Hook Marcus,  Higgins Timothy,  Hildebrand Andrea,  Sussman Betsy,  Burke Leah

Final Pr. ID: Poster #: EDU-051

Objectives:
1. Present the use of a published algorithm for the evaluation and diagnosis of the pediatric patient with congenital skeletal dysplasia and abnormal skeletal survey.
2. Review usefulness of accurate, narrowed differential diagnosis or suspected single diagnosis in terms of confirmatory testing, treatment implications, and genetic counseling.
3. Demonstrate the utility of the algorithm when applied to recent, rare cases of congenital skeletal dysplasia at our institution, a tertiary trauma center and children’s hospital in the Northeastern United States.

Content:
We present a refined, algorithm-based approach to the evaluation and diagnosis of the pediatric patient with congenital skeletal dysplasia and abnormal skeletal survey. The algorithm optimizes evaluation of the skeletal survey in cases of congenital skeletal dysplasia, aiding in timely, accurate diagnosis. The utility of the refined algorithm is demonstrated as it was applied to recent, confirmed cases of rare skeletal dysplasias at our institution, including metatropic dysplasia and cleidocranial dysplasia.

Teaching Message:
Evaluation of the pediatric patient with congenital skeletal dysplasia and abnormal skeletal survey can be challenging, even for the subspecialty-trained radiologist.
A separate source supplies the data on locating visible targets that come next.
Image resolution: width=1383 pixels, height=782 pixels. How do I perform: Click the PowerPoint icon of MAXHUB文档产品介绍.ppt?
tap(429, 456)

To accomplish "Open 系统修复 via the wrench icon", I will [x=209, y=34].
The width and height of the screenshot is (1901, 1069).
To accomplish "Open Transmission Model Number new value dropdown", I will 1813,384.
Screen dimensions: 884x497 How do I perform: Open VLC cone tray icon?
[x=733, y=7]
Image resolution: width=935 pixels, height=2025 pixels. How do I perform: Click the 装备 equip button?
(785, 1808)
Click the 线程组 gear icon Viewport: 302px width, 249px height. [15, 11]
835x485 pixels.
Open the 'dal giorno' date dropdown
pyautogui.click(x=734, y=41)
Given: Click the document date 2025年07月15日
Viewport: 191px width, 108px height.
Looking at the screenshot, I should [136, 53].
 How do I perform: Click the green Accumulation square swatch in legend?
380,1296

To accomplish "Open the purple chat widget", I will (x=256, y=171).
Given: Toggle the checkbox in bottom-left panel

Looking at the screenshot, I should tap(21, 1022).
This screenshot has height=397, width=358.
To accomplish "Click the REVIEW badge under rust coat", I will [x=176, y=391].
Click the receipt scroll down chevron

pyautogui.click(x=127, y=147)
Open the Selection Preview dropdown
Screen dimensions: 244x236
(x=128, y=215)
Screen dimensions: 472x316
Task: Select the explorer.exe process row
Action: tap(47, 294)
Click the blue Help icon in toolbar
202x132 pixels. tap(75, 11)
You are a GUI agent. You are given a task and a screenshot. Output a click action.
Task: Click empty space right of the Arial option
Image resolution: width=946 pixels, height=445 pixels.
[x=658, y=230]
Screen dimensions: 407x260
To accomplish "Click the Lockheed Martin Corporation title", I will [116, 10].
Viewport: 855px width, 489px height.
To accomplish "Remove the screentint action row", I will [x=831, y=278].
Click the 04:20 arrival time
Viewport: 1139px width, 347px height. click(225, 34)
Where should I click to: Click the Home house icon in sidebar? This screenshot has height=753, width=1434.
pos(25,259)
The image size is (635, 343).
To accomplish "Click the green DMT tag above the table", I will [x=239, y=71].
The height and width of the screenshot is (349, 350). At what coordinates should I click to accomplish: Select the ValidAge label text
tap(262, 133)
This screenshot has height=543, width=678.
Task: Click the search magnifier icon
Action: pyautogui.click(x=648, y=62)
By assessing the presence or absence of discriminating imaging features and findings on skeletal survey, the interpreting radiologist can significantly shorten the differential diagnosis or in many cases suggest a single, most-likely primary diagnosis. Narrowing the differential diagnosis is helpful in guiding confirmatory molecular or genetic testing. Timely, accurate diagnosis may have significant treatment and prognostic implications for patients and their families.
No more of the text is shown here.